"And yet, here we both are," Sagan said.
"Here we are," Cainen agreed. "I wish we had met under other circumstances, Lieutenant. I would very much like to study you."
"I don't know how to respond to that," Sagan said. " 'Thank you' doesn't seem appropriate, considering what being studied by you would probably mean."
"You could be kept alive," Cainen said.
"Oh, joy," Sagan said. "But you might get your wish, after a fashion. You must know by now that you are a prisoner—for real this time, and you will be for the rest of your life."
"I figured that out when you started telling me things I could report back to my government," Cainen said. "Like the rock trick. Although I assumed you were going to kill me."
"We humans are a pragmatic people, Administrator Cainen," Sagan said. "You have knowledge we can use, and if you were willing to be cooperative, there's no reason you couldn't continue your study of human genetics and brains.

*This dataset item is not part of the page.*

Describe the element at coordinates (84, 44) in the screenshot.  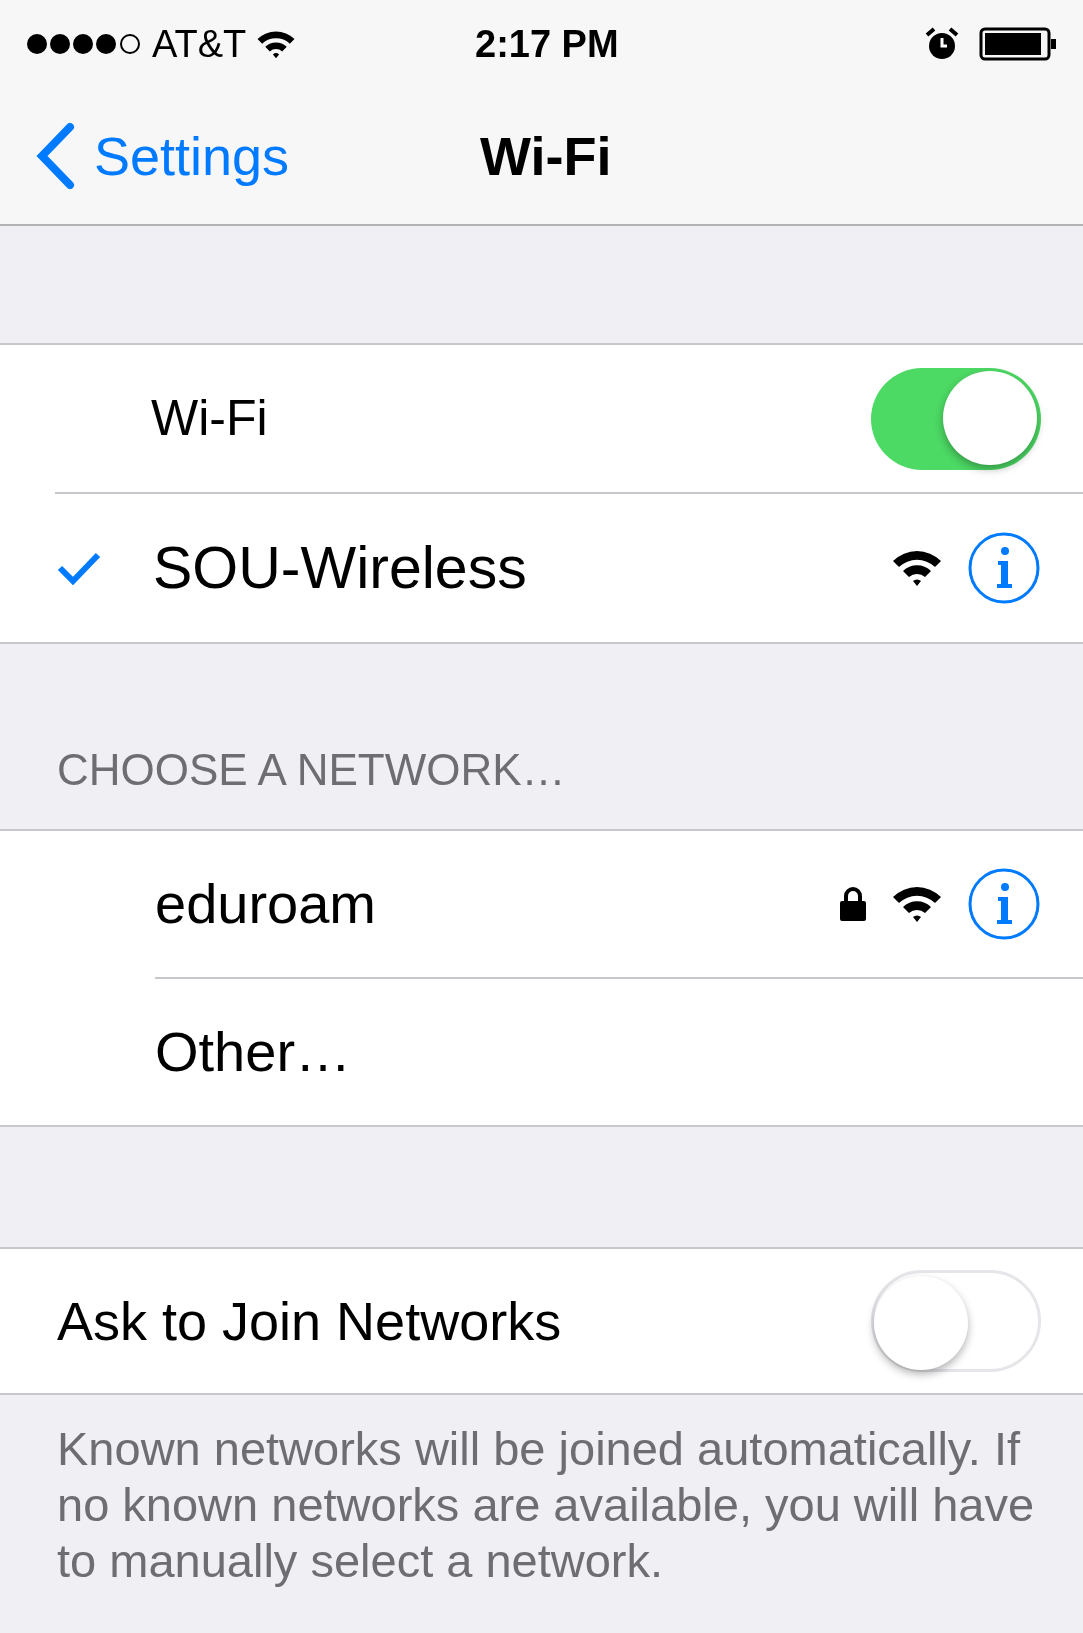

Just for us instead of for the Rraey."
"All I would have to do is betray my people," Cainen said.
"There is that," Sagan allowed.
"I think I would rather die first," Cainen said.

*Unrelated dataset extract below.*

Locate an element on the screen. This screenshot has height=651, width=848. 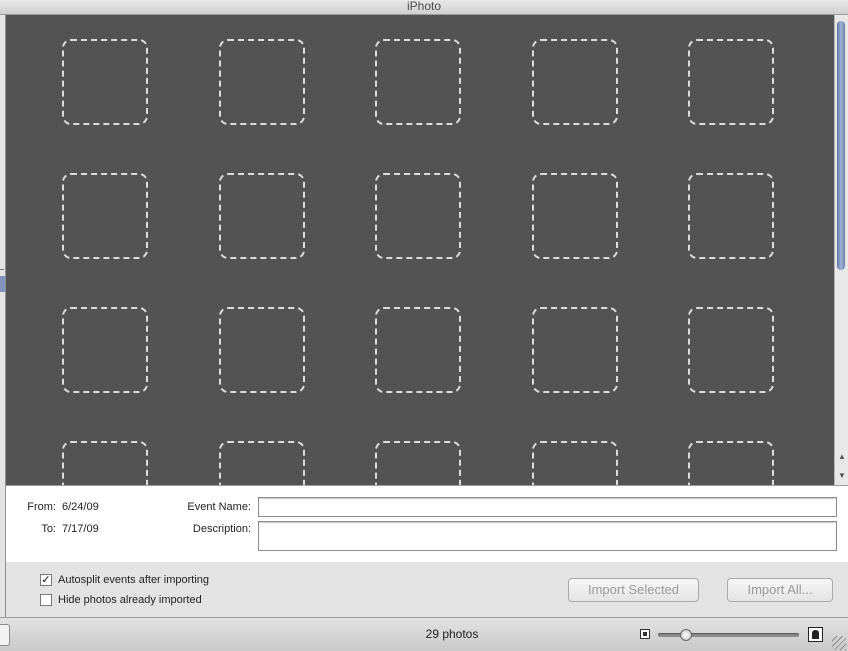
description-label: Description: is located at coordinates (222, 529).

"With all due respect, Administrator, if you truly believed that, you probably wouldn't have shot that Eneshan who was trying to kill you earlier today," Sagan said. "I think you want to live."
"You may be right," Cainen said. "But whether you are right or not, child, I am done talking to you now. I've told you everything I'm going to tell you of my own free will."
Sagan smiled at Cainen. "Administrator, do you know what humans and Rraey have in common?"
"We have a number of things in common," Cainen said. "Pick one."
"Genetics," Sagan said. "I don't need to tell you that human genetic sequencing and Rraey genetic sequencing are substantially different in the details. But on the macro level we share certain similarities, including the fact that we receive one set of genes from one parent and the other from the other. Two-parent sexual reproduction."